-- TASK PROMPT --
All lines from the one bearing "You are a computer-use" through the end of the data below must be printed exactly as they stand, with pictures removed.
* * * * * * * * *
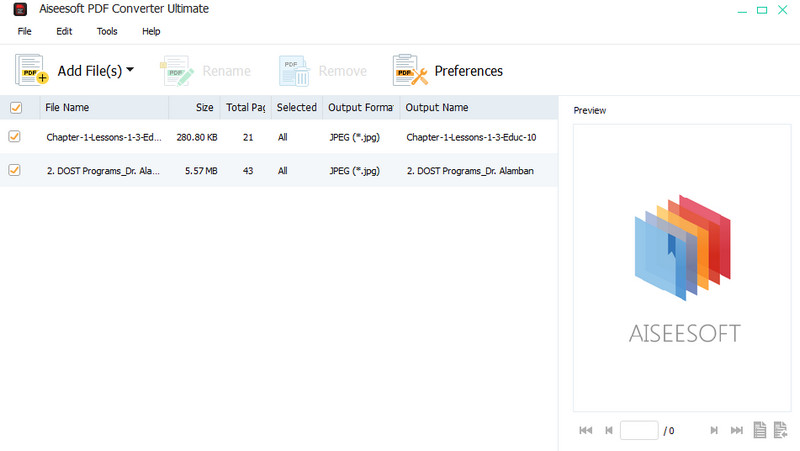Image resolution: width=800 pixels, height=451 pixels.
Task: Uncheck the Chapter-1-Lessons file checkbox
Action: coord(15,136)
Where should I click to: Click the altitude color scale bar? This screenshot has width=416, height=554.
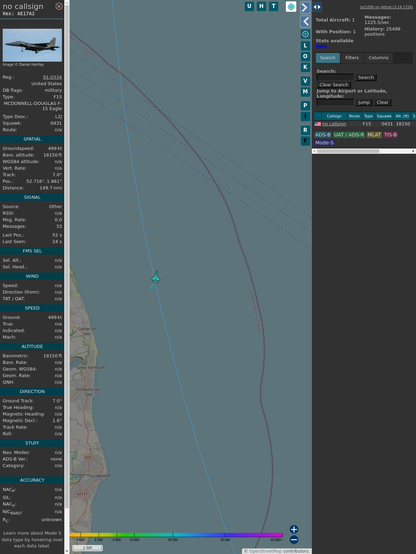[176, 535]
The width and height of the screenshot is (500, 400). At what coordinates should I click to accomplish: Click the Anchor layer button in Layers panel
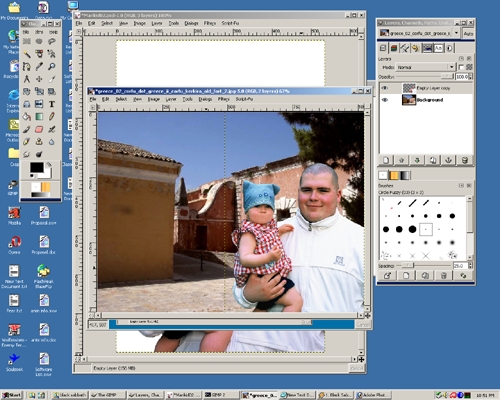click(x=449, y=160)
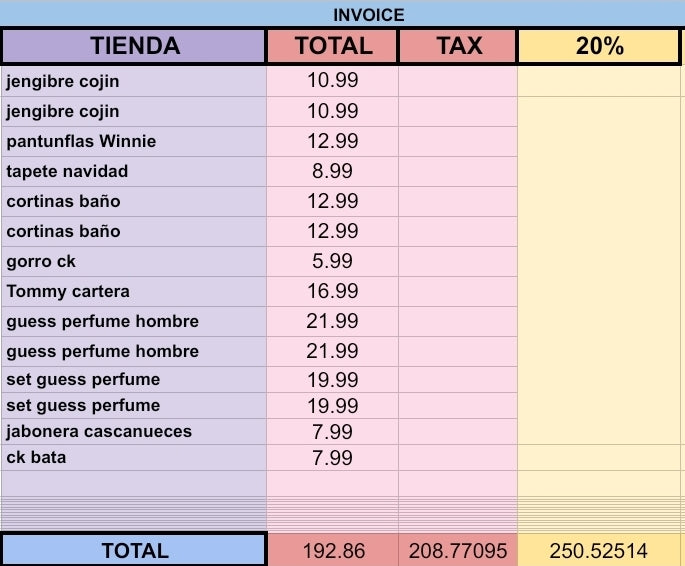Click the 5.99 price cell
Screen dimensions: 685x566
(332, 261)
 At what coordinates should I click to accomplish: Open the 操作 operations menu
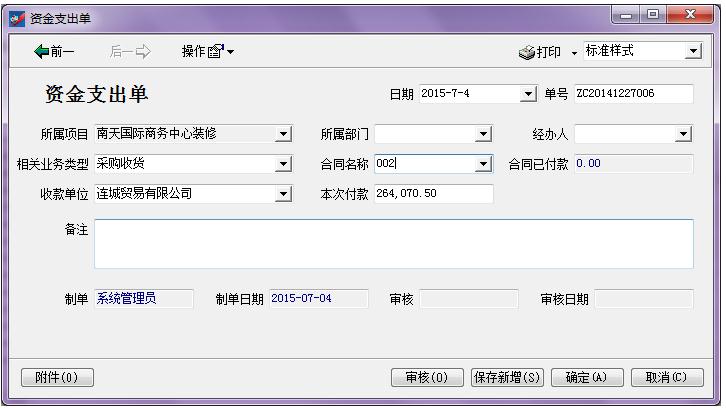tap(207, 51)
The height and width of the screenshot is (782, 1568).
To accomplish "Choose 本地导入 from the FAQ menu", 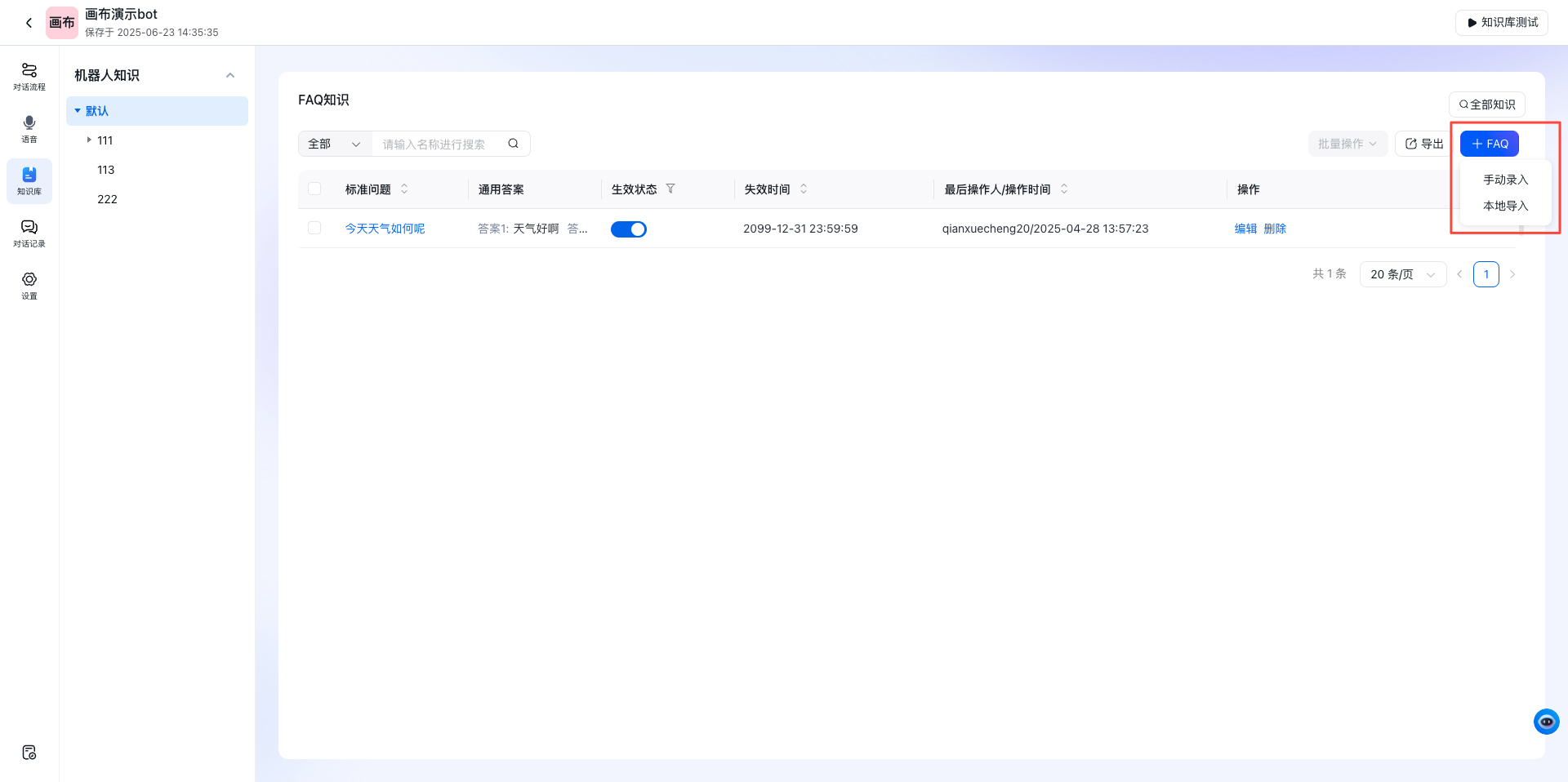I will 1505,206.
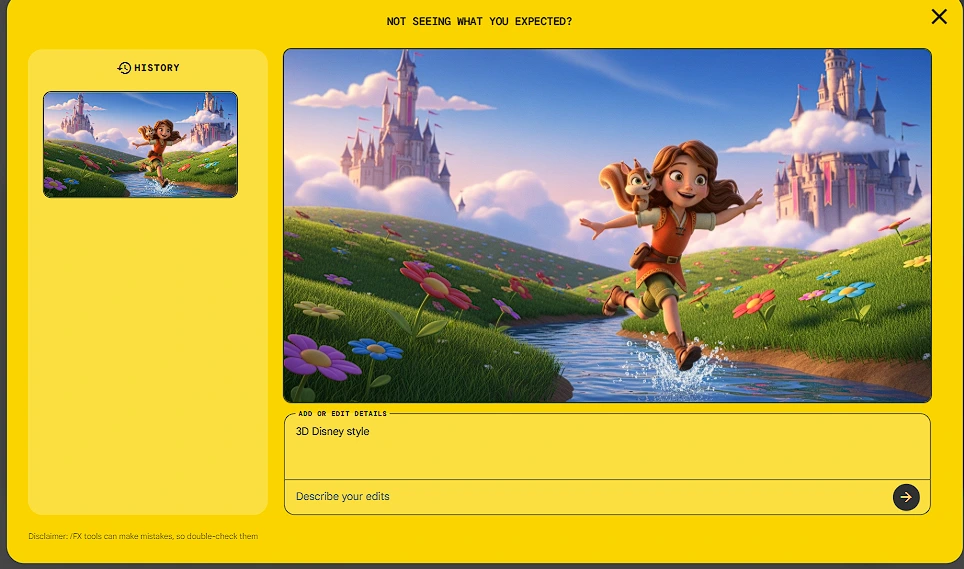The width and height of the screenshot is (964, 569).
Task: Click the large red flower in the main image
Action: pyautogui.click(x=438, y=287)
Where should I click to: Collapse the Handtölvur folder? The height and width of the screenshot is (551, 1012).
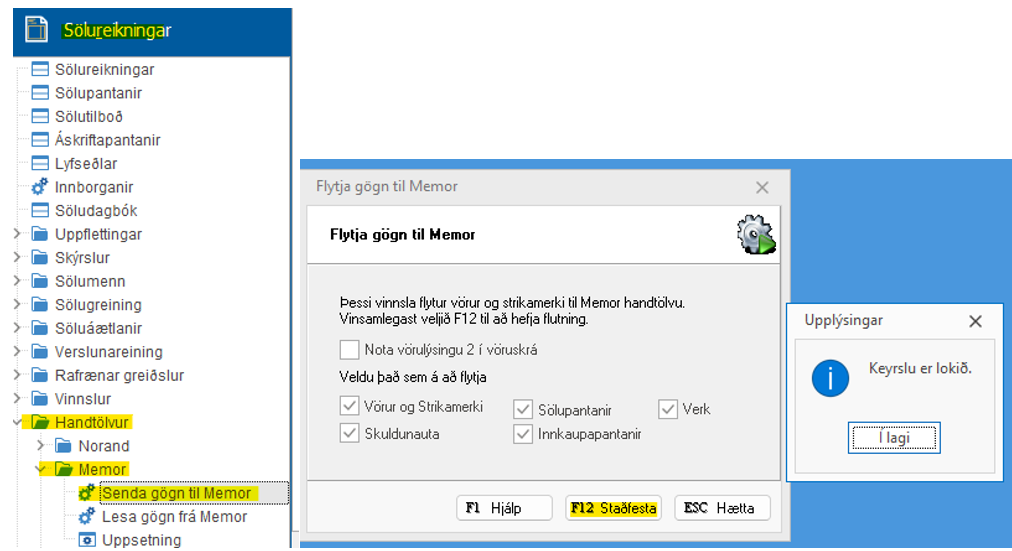(17, 422)
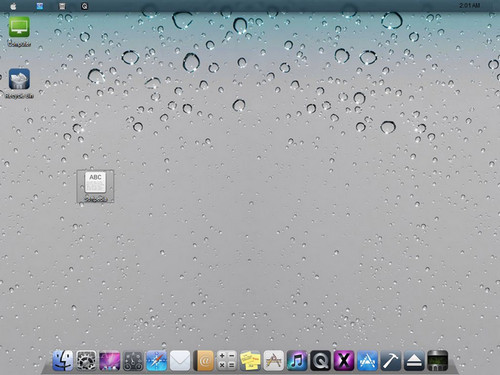The image size is (500, 375).
Task: Open the Mail envelope icon in dock
Action: [180, 360]
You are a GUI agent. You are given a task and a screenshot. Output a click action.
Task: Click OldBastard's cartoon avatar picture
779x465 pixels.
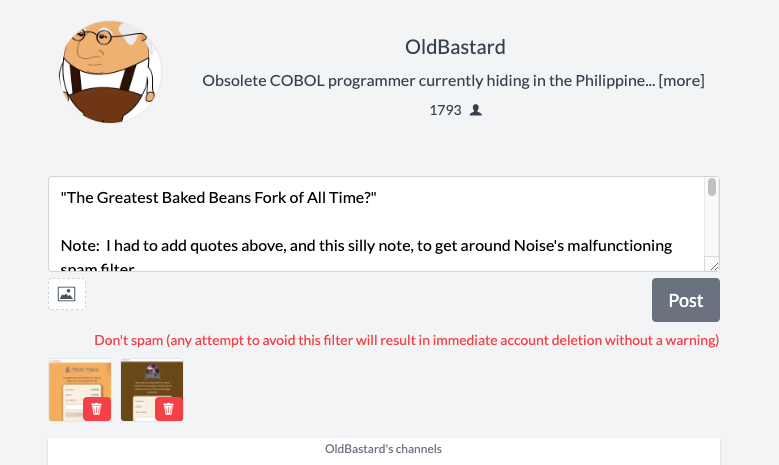(x=110, y=72)
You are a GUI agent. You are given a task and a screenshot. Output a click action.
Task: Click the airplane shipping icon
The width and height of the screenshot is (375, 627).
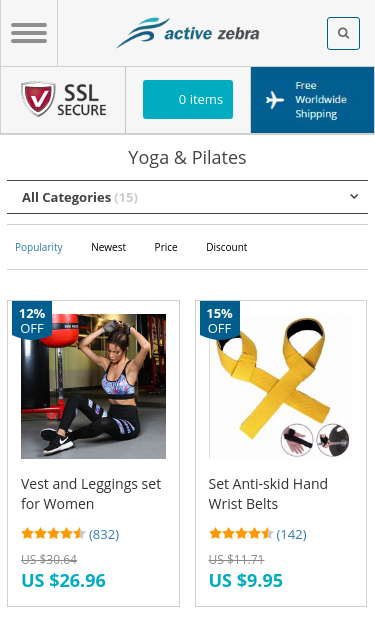tap(275, 100)
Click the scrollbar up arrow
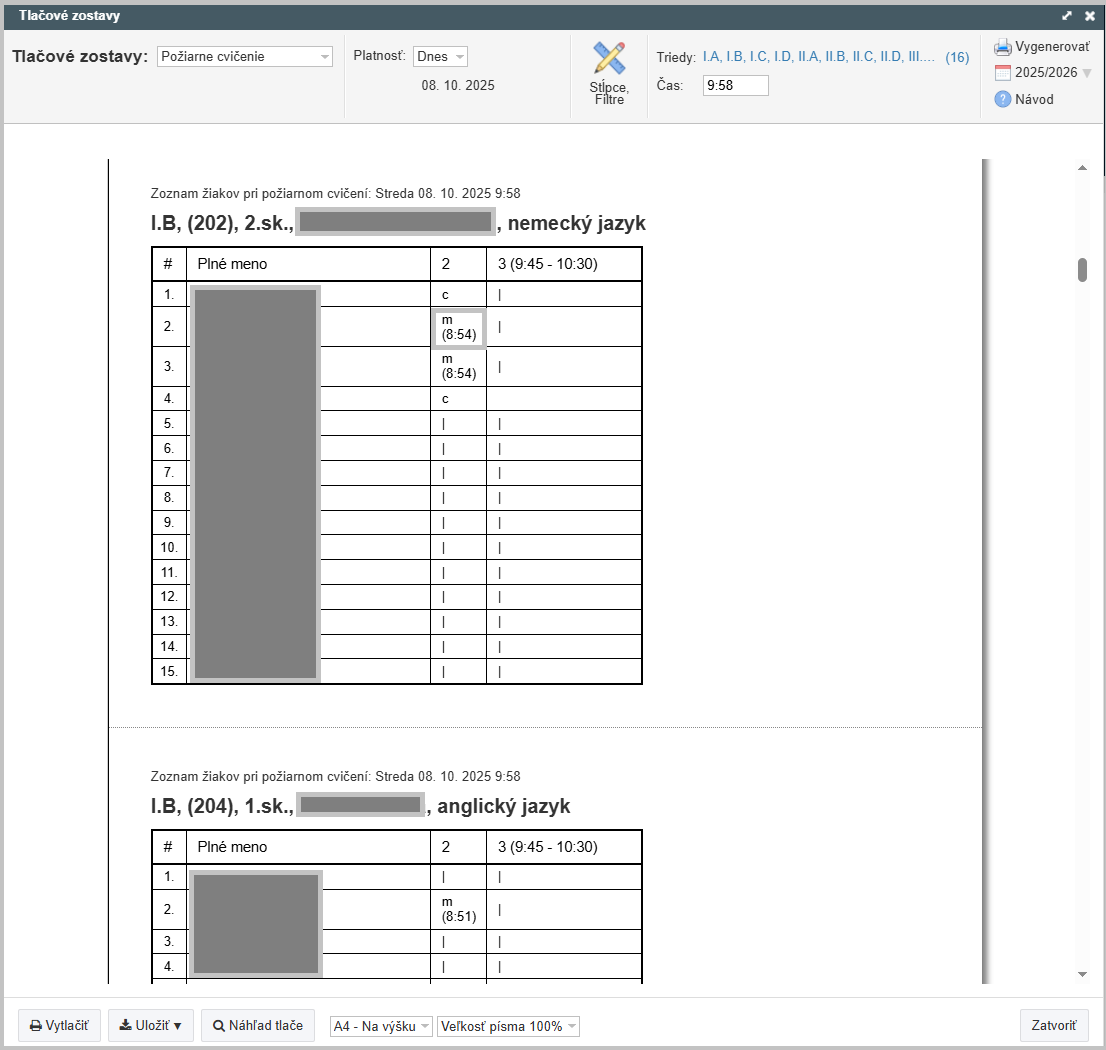This screenshot has height=1050, width=1106. pyautogui.click(x=1082, y=168)
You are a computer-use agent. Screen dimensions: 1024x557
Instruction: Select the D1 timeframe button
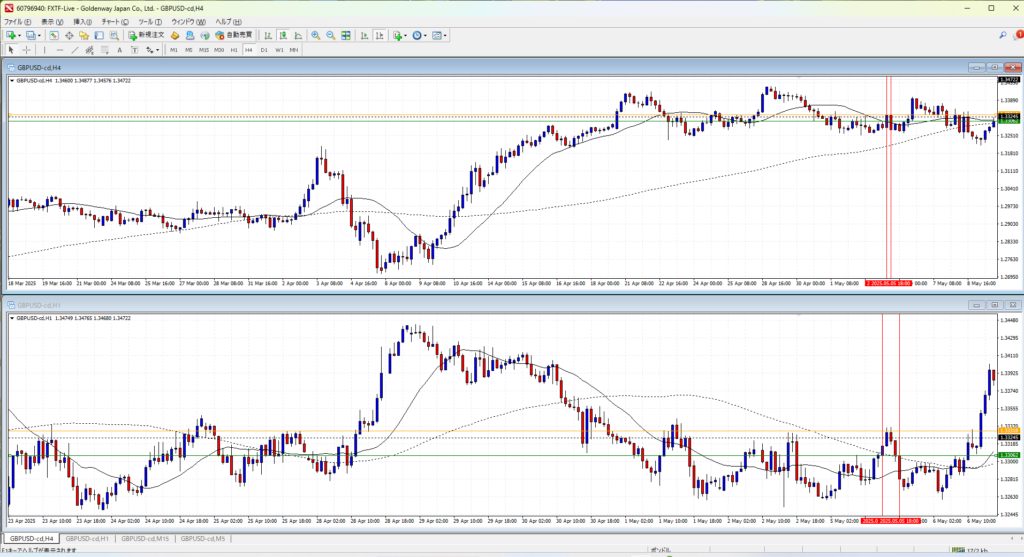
* * * * * * * * *
-- SOLUTION BELOW --
You are a computer-use agent. Screen dimensions: 1024x557
Instruction: Select the D1 timeframe button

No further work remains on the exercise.